In light of these immediate and potentially extended challenges, businesses undoubtedly will—and should—ask themselves whether their commercial property insurance policies provide business interruption coverages for virus-related losses. It seems that for those who already have submitted claims for coverage, their insurers have largely denied those claims as either falling outside the relevant policy's coverage provisions, or falling within one or more policy exclusions. These coverage denials have sparked a flurry of lawsuits filed by disgruntled policyholders across the country, including at least three proposed class actions. In the coming months, it is reasonable to expect that insurers will face dozens (if not hundreds) more of these coverage actions. Foreseeing as much, two policyholder-plaintiffs even have asked the U.S. Judicial Panel on Multidistrict Litigation to consolidate all these cases going forward, and thereby preclude the possibility of different courts in different states reaching different results with respect to the same key insurance issues.

While the ultimate determination of coverage will rest on the specific language of the policy at issue in each case, there are several common threshold issues that the courts in these actions may need to consider. This article provides an overview of those issues, as well as a discussion of certain key legislative initiatives that separately could have a huge impact on insurers' liability for coronavirus-related business income losses.

  • Does the coronavirus cause "direct physical loss or damage"?

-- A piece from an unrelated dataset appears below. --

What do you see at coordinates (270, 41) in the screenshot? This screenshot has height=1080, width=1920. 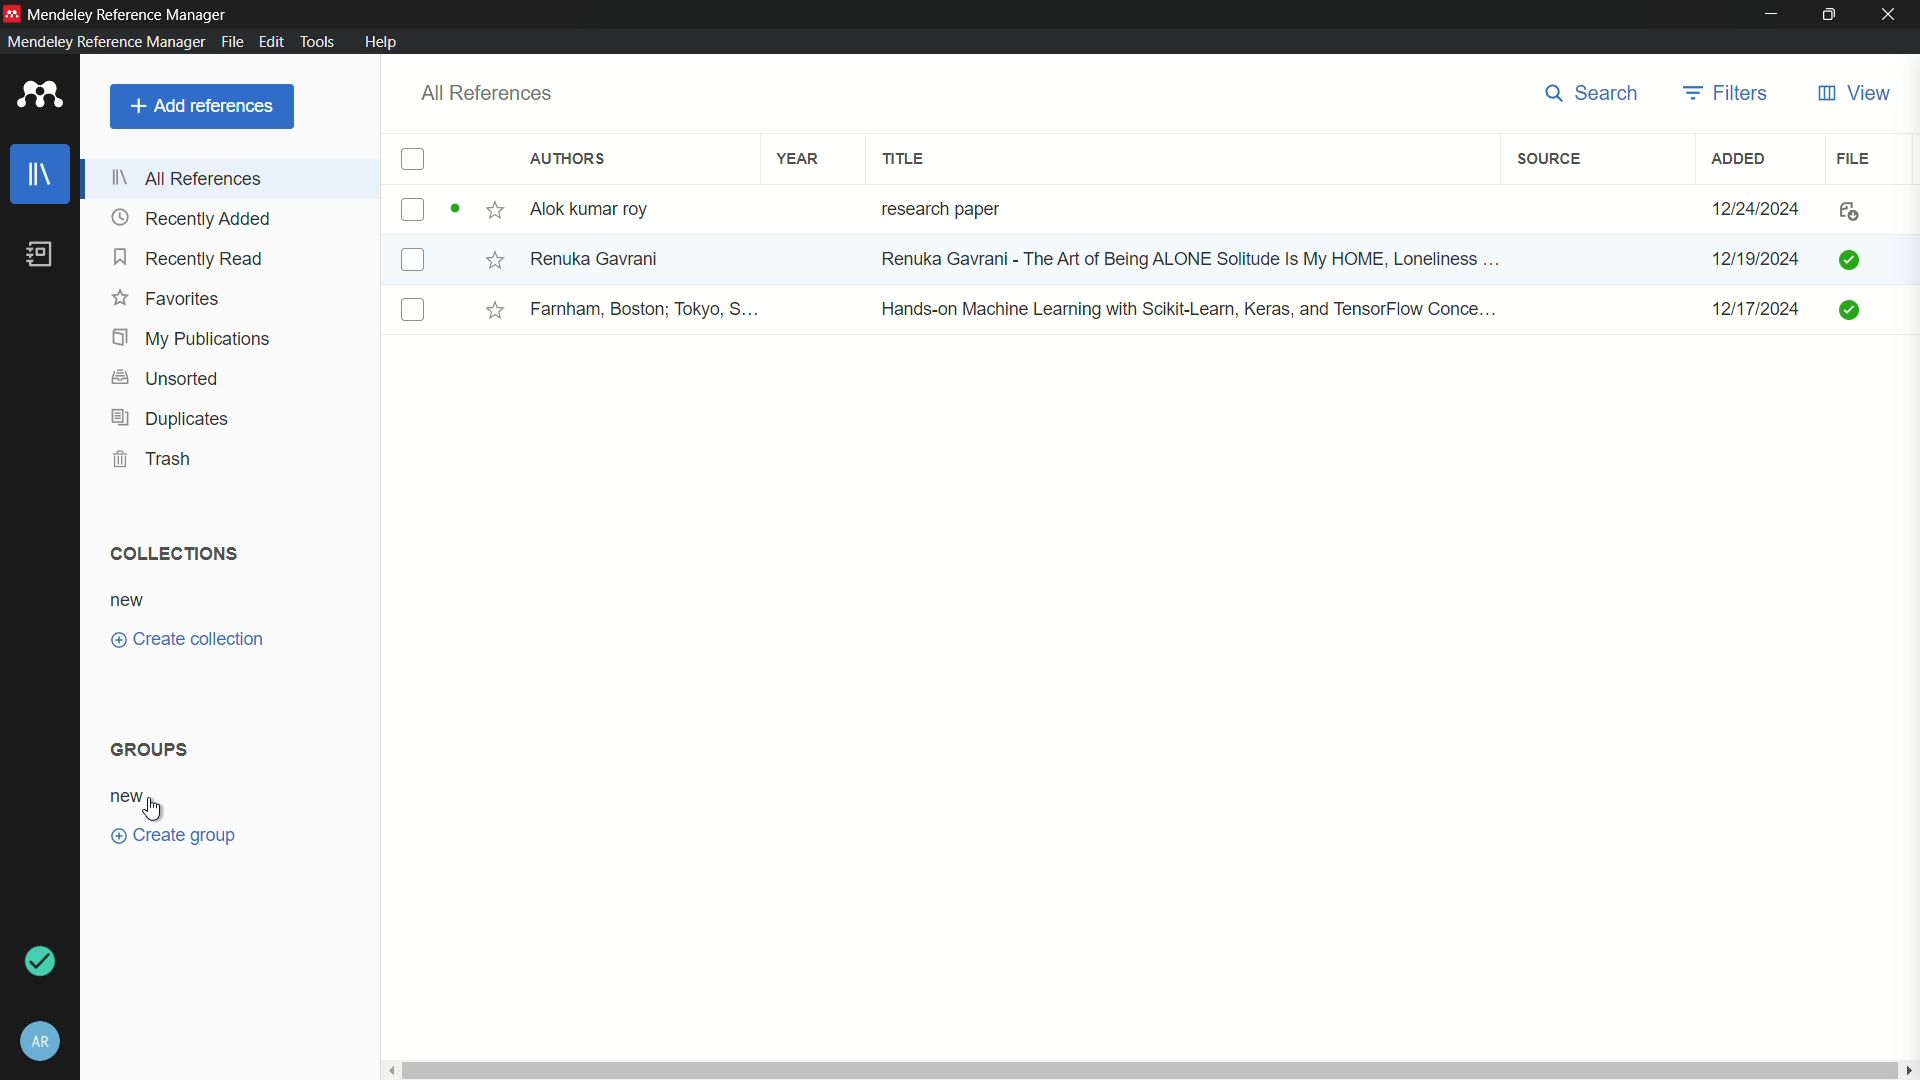 I see `edit menu` at bounding box center [270, 41].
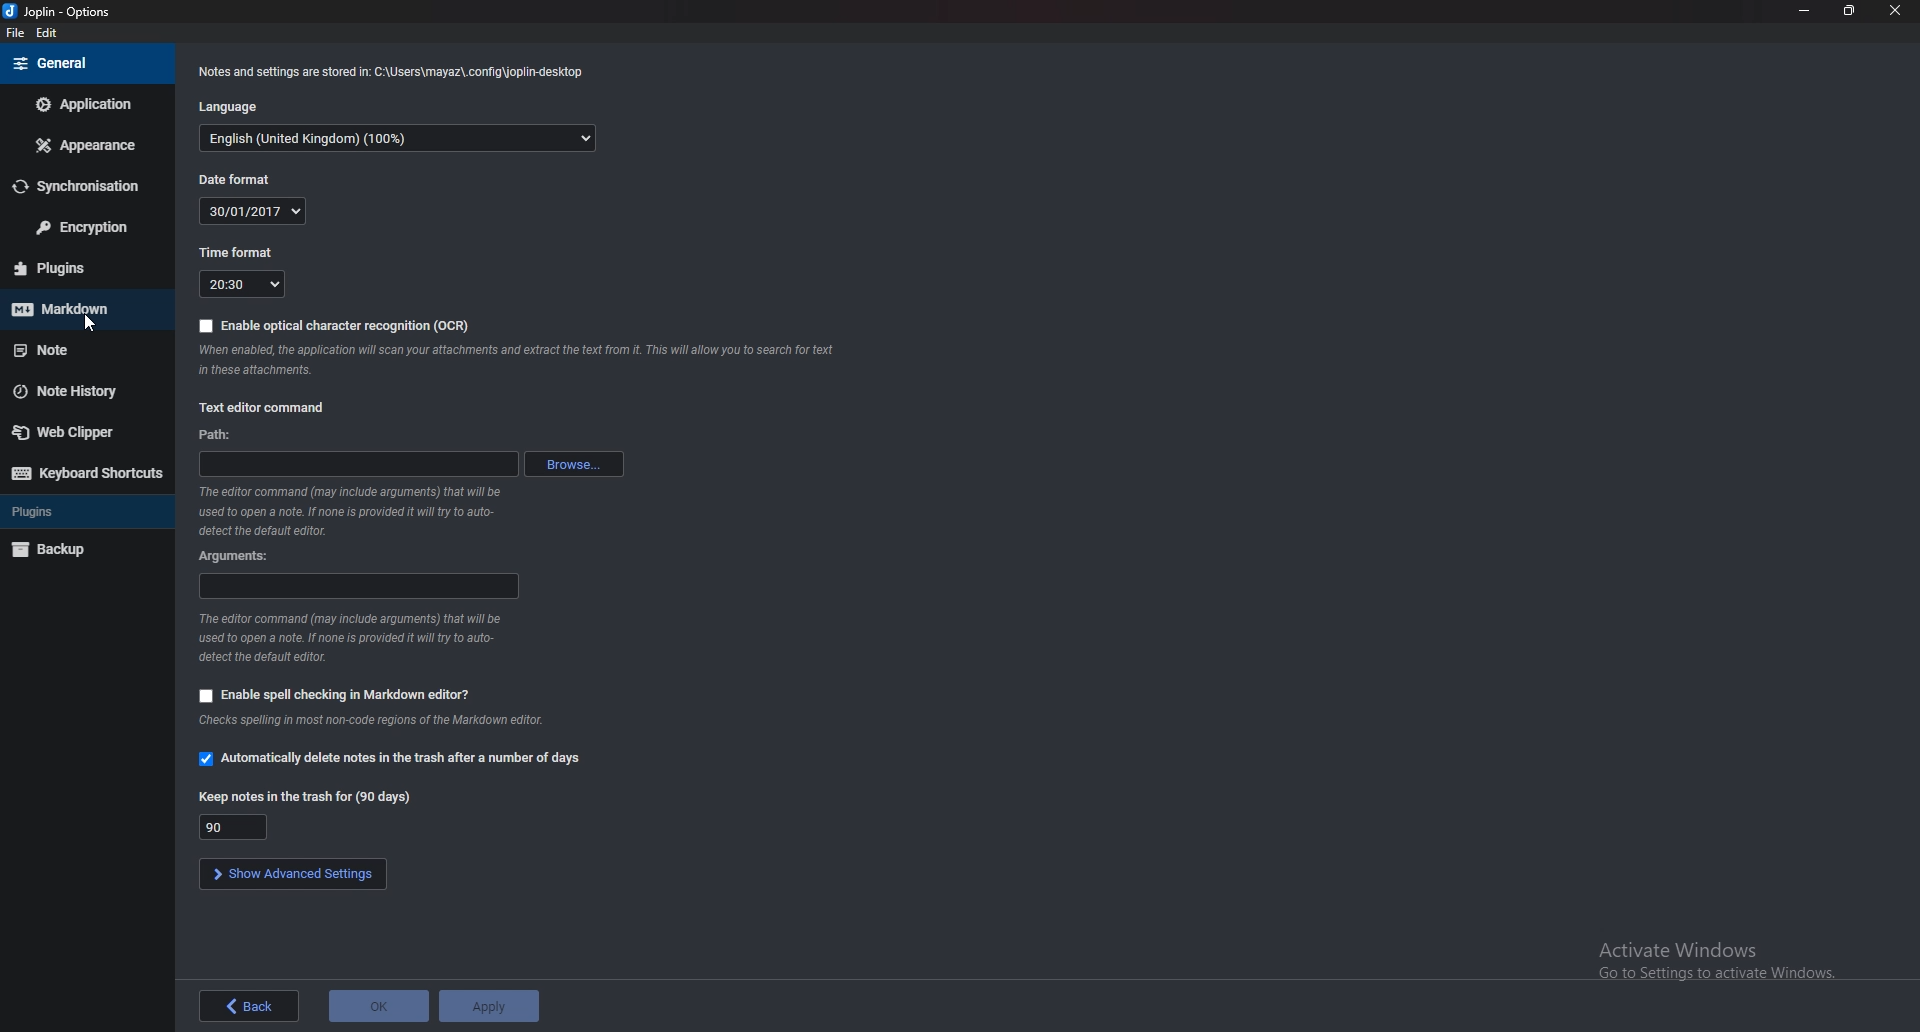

The first key threshold coverage issue that courts likely will need to consider is whether an insured's coronavirus-related losses are attributable to or flow from "direct physical loss or damage" to insured property, as is required by virtually every commercial property policy that provides business interruption coverage. Unsurprisingly (and for obvious reasons), insurers have generally taken the position that the presence of the coronavirus neither causes nor constitutes "direct physical loss or damage." Policyholders have pushed back, arguing that the virus indeed has caused "direct physical loss or damage," or alternatively, that the policy language setting forth this prerequisite to coverage is ambiguous and should be construed in their favor.